Monaco | Tribunal du travail, 15 juin 2000, S. V. c/ C. J.


Abstract

Contrat de travail

Contrat à durée indéterminée - Résiliation fondée sur l'article 6 de la loi n° 729 du 15 mars 1963 - Obligation pour l'employeur qui a mis fin au contrat de verser au salarié les indemnités prévues par la loi n° 845 du 27 juin 1968 - Appréciation du caractère abusif ou non du licenciement indépendamment du comportement professionnel du salarié

Résumé

Sur la demande d'indemnité de licenciement :

Il ressort des termes de la correspondance adressée le 6 mars 1998 par C. J. à S. V. que l'employeur a entendu en

l'espèce faire usage du droit autonome et unilatéral de résiliation dont il dispose en application des...

Abstract

Contrat de travail

Contrat à durée indéterminée - Résiliation fondée sur l'article 6 de la loi n° 729 du 15 mars 1963 - Obligation pour l'employeur qui a mis fin au contrat de verser au salarié les indemnités prévues par la loi n° 845 du 27 juin 1968 - Appréciation du caractère abusif ou non du licenciement indépendamment du comportement professionnel du salarié

Résumé

Sur la demande d'indemnité de licenciement :

Il ressort des termes de la correspondance adressée le 6 mars 1998 par C. J. à S. V. que l'employeur a entendu en l'espèce faire usage du droit autonome et unilatéral de résiliation dont il dispose en application des dispositions de l'article 6 de la loi n° 729 du 16 mars 1963. Si ce texte l'autorise certes à se séparer de son salarié en dehors de tout motif inhérent à la personne de ce dernier mais du seul fait de sa volonté, l'employeur doit toutefois supporter les conséquences de cette absence d'énonciation de motif en versant aux salariés concernés les indemnités de congédiement et de licenciement prévues par l'article 2 de la loi n° 845 du 27 juin 1968.

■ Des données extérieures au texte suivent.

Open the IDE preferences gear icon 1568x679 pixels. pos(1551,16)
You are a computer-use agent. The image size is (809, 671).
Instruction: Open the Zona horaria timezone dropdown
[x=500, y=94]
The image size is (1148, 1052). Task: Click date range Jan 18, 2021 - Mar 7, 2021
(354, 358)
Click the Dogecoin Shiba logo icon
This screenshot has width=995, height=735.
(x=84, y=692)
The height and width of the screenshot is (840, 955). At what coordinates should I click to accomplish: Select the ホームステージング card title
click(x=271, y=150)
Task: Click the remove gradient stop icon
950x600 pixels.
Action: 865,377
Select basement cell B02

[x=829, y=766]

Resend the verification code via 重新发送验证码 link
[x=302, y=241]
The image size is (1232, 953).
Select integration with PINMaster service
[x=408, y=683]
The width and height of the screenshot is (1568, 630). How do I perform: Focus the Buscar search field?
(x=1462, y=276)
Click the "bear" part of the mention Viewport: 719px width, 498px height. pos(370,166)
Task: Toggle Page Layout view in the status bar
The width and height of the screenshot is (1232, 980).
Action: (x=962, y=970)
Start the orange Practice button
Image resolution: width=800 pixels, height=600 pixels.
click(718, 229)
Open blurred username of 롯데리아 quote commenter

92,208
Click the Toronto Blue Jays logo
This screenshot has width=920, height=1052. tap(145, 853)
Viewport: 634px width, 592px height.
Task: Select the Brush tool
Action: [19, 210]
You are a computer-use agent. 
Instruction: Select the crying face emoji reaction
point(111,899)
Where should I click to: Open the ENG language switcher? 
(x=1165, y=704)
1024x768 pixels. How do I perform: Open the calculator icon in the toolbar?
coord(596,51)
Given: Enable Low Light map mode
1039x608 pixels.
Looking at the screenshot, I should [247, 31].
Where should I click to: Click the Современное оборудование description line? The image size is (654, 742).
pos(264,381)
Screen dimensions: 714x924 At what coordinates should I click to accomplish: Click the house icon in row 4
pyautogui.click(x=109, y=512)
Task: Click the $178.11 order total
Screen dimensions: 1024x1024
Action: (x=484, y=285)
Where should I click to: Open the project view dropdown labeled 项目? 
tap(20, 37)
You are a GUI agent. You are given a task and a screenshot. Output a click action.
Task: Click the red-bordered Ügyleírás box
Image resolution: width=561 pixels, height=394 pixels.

En décider autrement conduirait en effet inévitablement les employeurs par souci d'économie à licencier leurs salariés sur le seul visa de l'article 6 et non plus pour un motif inhérent à la personne de l'employé, évitant ainsi le risque que le tribunal, n'admettant pas la validité du motif invoqué, les condamne au paiement de l'indemnité de licenciement.

Sur la demande de dommages et intérêts :

Si l'employeur peut éviter, en application des dispositions combinées des articles 2 et 13 de la loi n° 729 du 16 mars 1963 sur le contrat de travail quelque soit la nature ou la qualification d'un licenciement, avoir commis une faute au sens de l'article 1229 du Code civil dans l'exercice de son droit unilatéral de résiliation, seules doivent être prises en considération, pour caractériser l'existence éventuelle d'une telle faute, les circonstances de fait ayant entouré la rupture du contrat de travail, à l'exclusion de toutes considérations inhérentes au comportement professionnel du salarié.

Il n'y a donc pas lieu en l'espèce, dès lors que le licenciement de S. V. est intervenu au vu des dispositions de l'article 6 de la loi n° 729, de se pencher sur les motifs qui ont pu conduire l'employeur à prendre cette décision, et ce, même si ceux-ci ont été effectivement esquissés dans les correspondances échangées entre les parties au cours du mois de février 1998.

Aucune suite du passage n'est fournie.